Por isto mesmo, também erraram crassamente certos doutrinadores totalitários europeus quando, sob pretexto de combater o comunismo ou o socialismo, entenderam de policiar também as atividades da Igreja Católica, e ainda mais crassamente erraram certos católicos ingênuos e falhos de princípios que aceitaram de boa mente que se algemasse na ponta de uma corrente a Santa Igreja de Deus, desde que na outra ponta se algemassem os comunistas, corifeus do Anticristo.

Consentir, em tese, em que a Igreja seja algemada para que também o sejam os seus adversários é absolutamente tão estúpido e tão iníquo quanto entender que Nosso Senhor deveria realmente ter sido crucificado desde que tal fosse necessário para não serem soltos os dois ladrões.

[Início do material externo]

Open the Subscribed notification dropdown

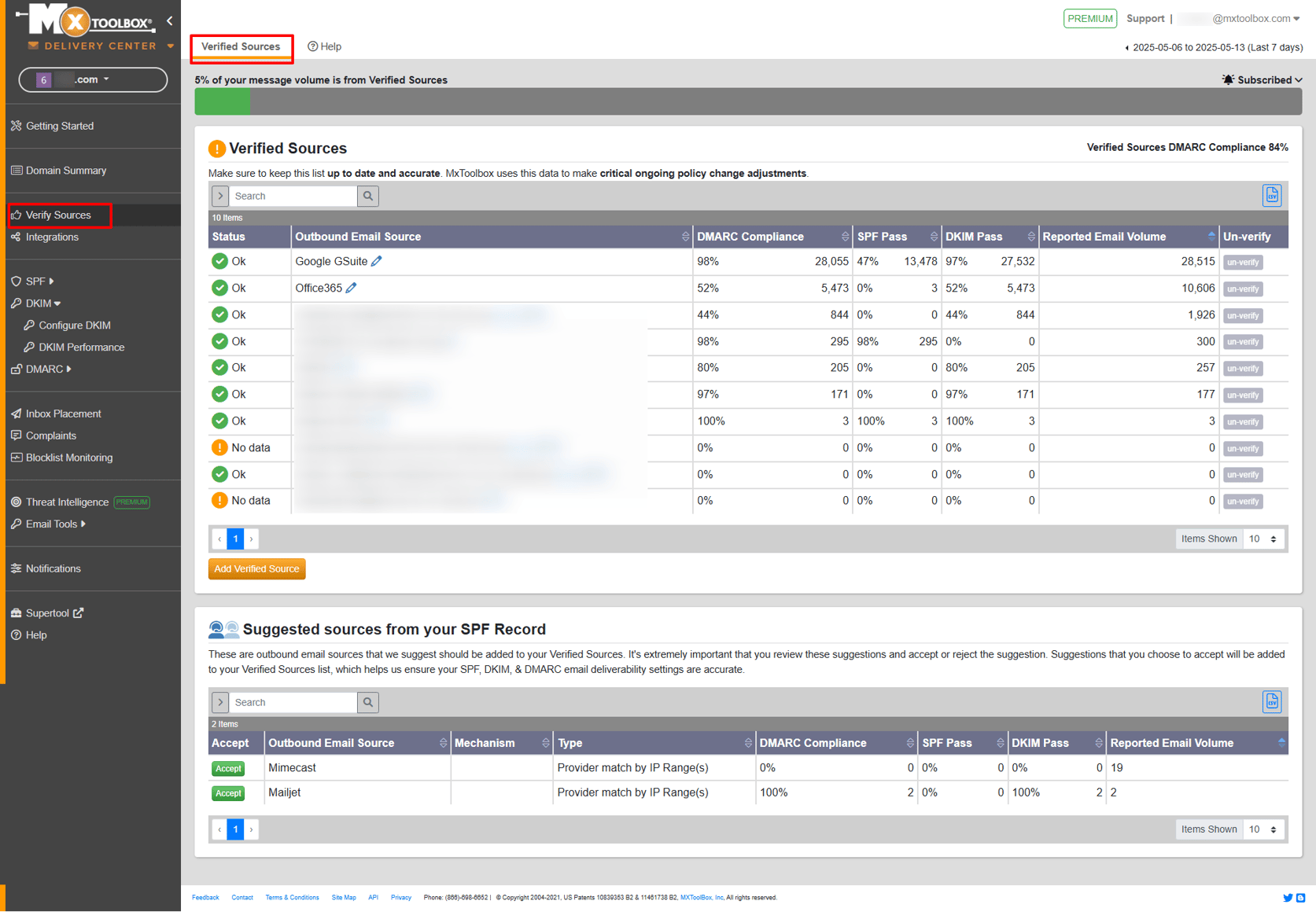pyautogui.click(x=1263, y=79)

Tanto o erro liberal de conceder liberdade ao bem e ao mal, quanto o erro totalitário de oprimir igualmente o bem e o mal, são graves e procedem da mesma raiz. Em presença da Verdade, que é a Igreja, tanto o Estado liberal quanto o Estado totalitário tomam uma atitude idêntica à de Pilatos perguntando "quid est veritas" - "o que é a Verdade?".

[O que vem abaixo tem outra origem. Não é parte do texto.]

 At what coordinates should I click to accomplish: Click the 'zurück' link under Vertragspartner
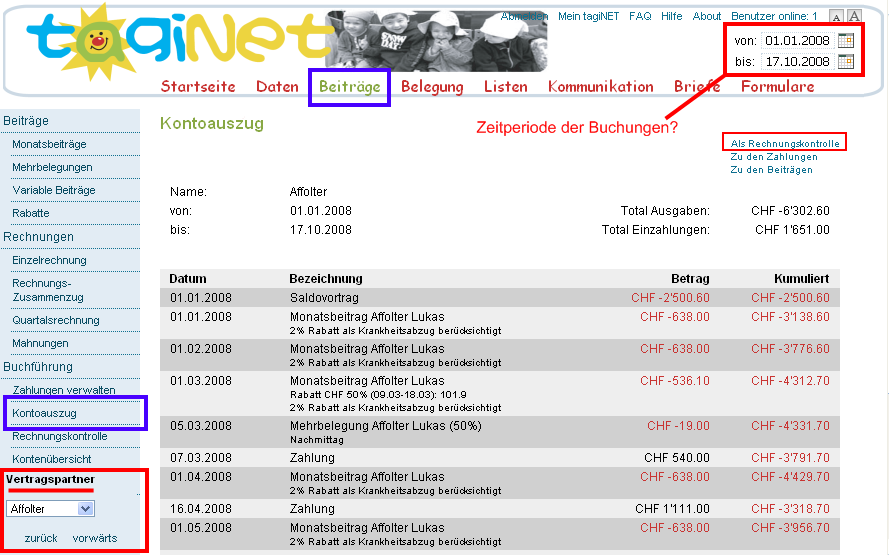click(x=41, y=538)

O agnosticismo, o indiferentismo entre a Verdade e o erro, o Bem e o mal, é sempre uma fonte de injustiças. E o católico não pode pactuar, nem com uma, nem com outra coisa.

* * *

Estas reflexões são importantíssimas no presente momento. A derrocada dos exércitos nazistas se afirma de modo cada vez mais claro e não é difícil entrever o alcance e a natureza dos problemas que teremos de enfrentar depois desta guerra. Todos falam a este respeito. [...] O certo é que a Santa Igreja também deverá ter um lugar no mundo de amanhã, e nós não vemos quem com isto se preocupa.

Os católicos estão passando, na Alemanha, na Áustria, na Checoslováquia, na Holanda, na Bélgica, na França, no Luxemburgo, na Polônia, e na Rússia por martírios inomináveis, de que talvez só encontraremos precedentes na era das catacumbas.

Em outros países os riscos que a Santa Igreja corre são simplesmente vertiginosos.

No Extremo-Oriente, infiltra-se um pensamento cada vez mais radicalmente nacionalista, que já acarretou uma expulsão em massa de missionários católicos do Japão e ameaça seriamente as missões da China.

Tudo isto são problemas, terríveis problemas, gravíssimos problemas. E não só isto: para nós, católicos, são problemas supremos, pois que tudo quanto diz respeito à Santa Igreja de Deus em qualquer parte do globo é para nós de suprema importância. Onde os parlamentares, os jornalistas, os escritores, os homens de Estado que se preocupam com isto?

Não desperdicemos nem nossa solicitude, nem nosso prestígio, nem nossas forças, pensando em assuntos certamente interessantes e até nobres como o das minorias étnicas, sem antes ter feito tudo quanto está em nosso alcance pelo maior de todos os assuntos: a liberdade e grandeza da Santa Madre Igreja no mundo de amanhã.